The car industry is also against adjusting the targets to account for the increase in average weight of the car fleet. It wants to keep lax margins for bigger cars. The average weight of the Indian car fleet is expected to increase in coming years. Bigger cars burn more fuel—standards must account for this. In fact, in 2010 the average fleet weight was 1,037 kg; this has already increased to 1,100 kg. The PMO approved standards has adjusted the 2020 target of 113 gm/km assuming that the average fleet weight will increase to 1,145 kg that in any case looks like an underestimation.

Car industry's low ambition

Fuel efficiency standards approved by PMO: 18.15 km/litre (or 129.8 gm of CO2/km) in 2015, and 20.79 km/litre (or 113 gm of CO2/km) in 2020, after adjusting for increase in the average weight of the car fleet.

The PMO-approved standards will enable fuel savings of close to 103 million tonnes of oil equivalent. The approved targets are aiming at 20 per cent CO2 reduction over 2010 levels in 2020. But the car industry is proposing just 16 per cent reduction as late as 2023.

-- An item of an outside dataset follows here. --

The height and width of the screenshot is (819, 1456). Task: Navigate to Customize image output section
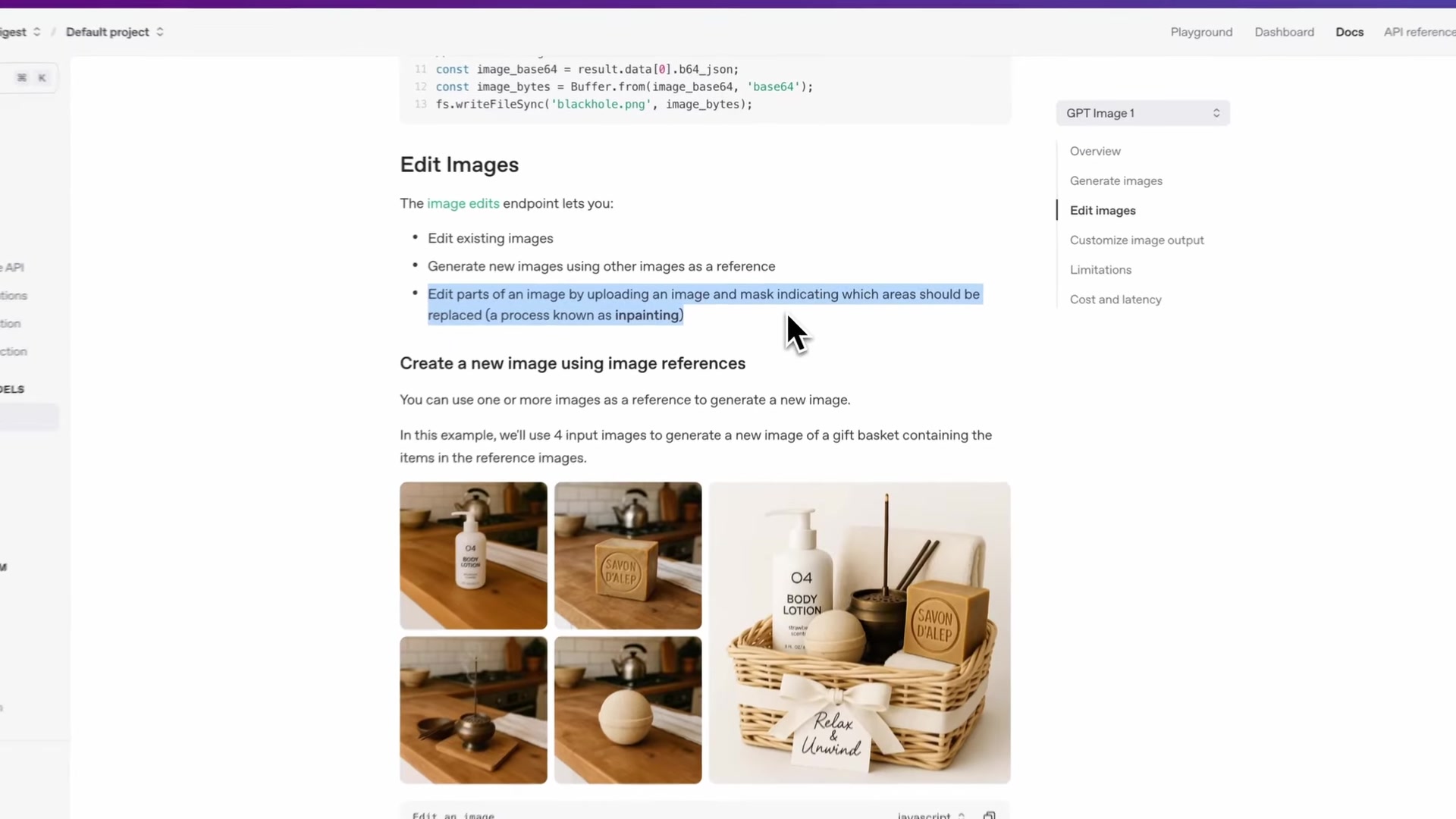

The European CO2 standard for cars for 2012 is 140 gm CO2/km. But Europe will leapfrog to 95 gm/km in 2020. The US will bring down its levels from 187 gm/km in 2010 to 121 gm/km in 2020


Dieselisation will further push the market towards bigger cars and SUVs. While close to 87 per cent of the new petrol cars sold in 2010-11 had engine size less than 1,200 cc, more than 40 per cent of diesel cars were above 1,500 cc.  The Petroleum Planning and Analysis Cell of the Union ministry of petroleum and natural gas has, in its Sales Review Report of September 2012, said that there has been a 48.4 per cent growth in utility vehicles nationally, along with a 16.7 per cent jump in multipurpose vehicles—these cars are largely diesel-driven. This trend will increase the average weight of the fleet and worsen fuel efficiency performance.  But the car industry wants to do away with the weight adjustment that can weaken the effectiveness of the proposed norms.

If these reported efforts by the industry are true, then they violate the sanctity of the decision-making process and make a mockery of the system.

Lax targets will undermine energy savings, security

The PMO-approved standards will enable fuel savings of close to 103 million tonnes of oil equivalent. Any dilution will significantly reduce these savings. With the explosive increase in car numbers and gradual increase in average weight of the new car fleet, the energy penalty will be enormous.  India cannot afford to create margin for fuel guzzling in the personal car sector.  The cost increase due to compliance with the standards can be recovered quickly from the fuel savings.

This has serious implications given India’s dependence on imported crude oil and vulnerability of India’s economy to oil price vagaries. According to the International Energy Agency, future energy demand in India’s transport sector will be largely driven by cars, after the heavy duty segment. It is not fair to incur enormous energy costs and suffer climate risk from the use of personal vehicles.

India must not lose face in global climate talks

India will lose face in the ongoing climate talks if fuel saving targets slide below that of other major vehicle producing countries by 2020. India must not, by an act of public policy, aim to finish as the worst in the world despite starting from one of the best baselines in 2010—141 gm of CO2/km. The European CO2 standard for cars for 2012 is 140 gm CO2/km. But Europe will leapfrog to 95 gm/km in 2020.

Even the US, the climate renegade, will bring down its levels from 187 gm/km in 2010 to 121 gm/km in 2020. How can the Indian car industry aim for worse targets for passenger cars?

The government must uphold and notify the proposal that has already been approved by PMO. Even those targets could have been more effective. The standards cannot be reopened and renegotiated unilaterally with the car industry; this is a conflict of interest. India has lost a lot of time—close to five years—in getting these crucial fuel saving measures. India cannot wait any longer or tolerate ineffective fuel saving targets.